La violence domestique sur scène

Astrid von Kotze, Afrique du Sud 

 

 

 

 

 

 


Astrid von Kotze travaille comme professionnelle de l’éducation et du développement communautaire au sein du Programme d’éducation populaire dans les communautés ouvrières, en Afrique du Sud. L’un de ses outils pédagogiques préférés est le théâtre populaire.

Éducation des adultes et développement : Qu’est-ce que le « théâtre populaire » ?

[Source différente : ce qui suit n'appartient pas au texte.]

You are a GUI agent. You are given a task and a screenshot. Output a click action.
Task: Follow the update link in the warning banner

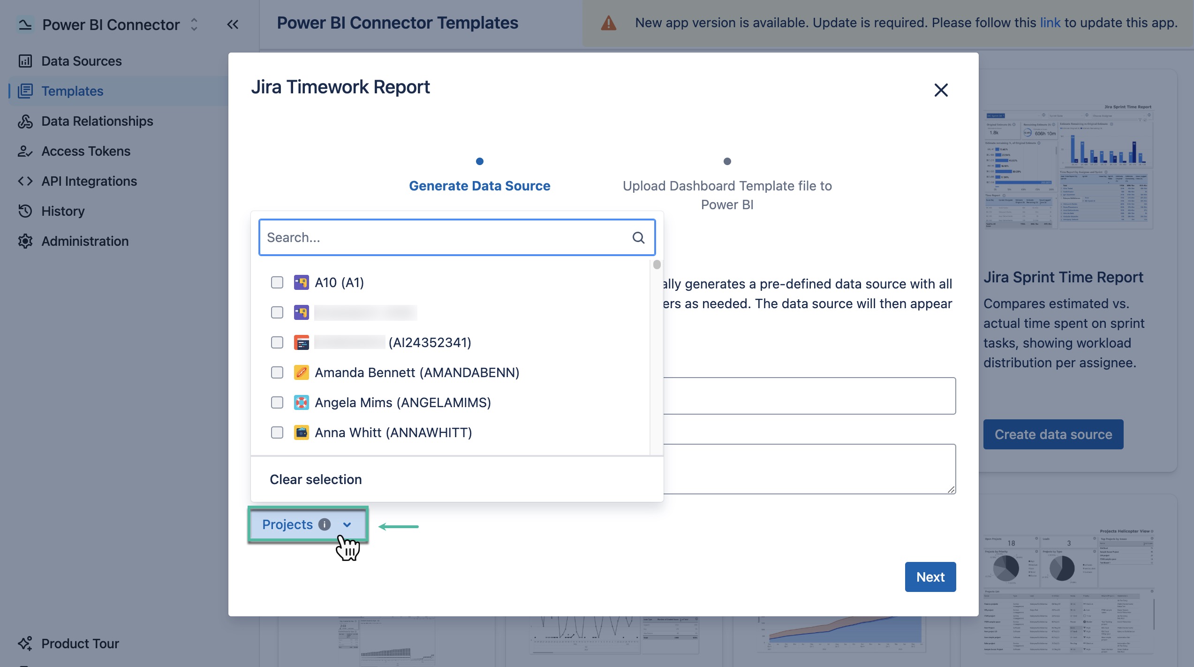(x=1050, y=22)

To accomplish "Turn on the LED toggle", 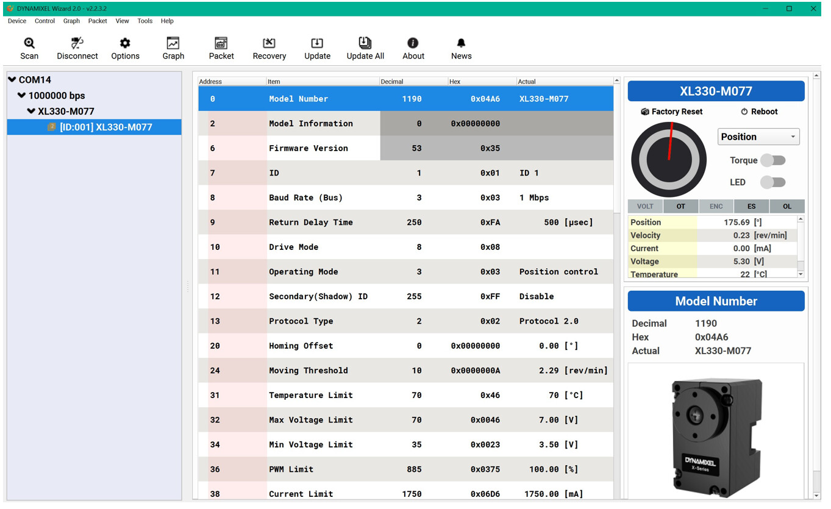I will click(x=772, y=182).
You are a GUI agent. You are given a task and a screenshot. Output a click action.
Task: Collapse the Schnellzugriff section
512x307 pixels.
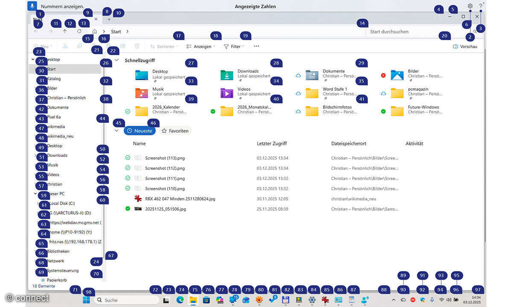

Astrid von Kotze : Contrairement au théâtre pour le développement, qui cherche à sensibiliser pour améliorer un aspect de la communauté, le théâtre populaire (tout comme l’éducation populaire) vise à conscientiser. La conscientisation, telle que proposée par Freire, consiste à identifier, analyser et cibler les rapports de pouvoir sous-jacents et les contraintes systémiques ainsi qu’à mobiliser les participants pour qu’ils agissent en faveur du changement. Le théâtre populaire ne consiste donc pas à « donner une voix à ceux qui n’en ont pas » : il considère à la fois les acteurs et le public comme des sujets agents de leur propre développement et de leur propre changement, il les encourage et les soutient dans leur combat contre les oppresseurs. Au mieux, le théâtre populaire est une stratégie de lutte acharnée en faveur de la justice.

Pourquoi utilisez-vous cette approche dans votre travail ?

Le théâtre est un espace merveilleux pour travailler sur des sujets dangereux et pour « allumer le feu », c’est-à-dire pour provoquer la colère et la passion – l’énergie nécessaire pour alimenter l’action. Le théâtre puise dans la créativité des gens, dans leur imagination. En expérimentant et en improvisant sur des questions qui leur tiennent à cœur, les participants finissent par considérer leurs problèmes personnels comme des problèmes publics. Le théâtre offre ainsi un espace qui permet d’explorer de manière critique, ludique et en profondeur des relations (horizontales) et des rapports nouveaux.

Pouvez-vous nous donner un exemple de l’impact du théâtre populaire ?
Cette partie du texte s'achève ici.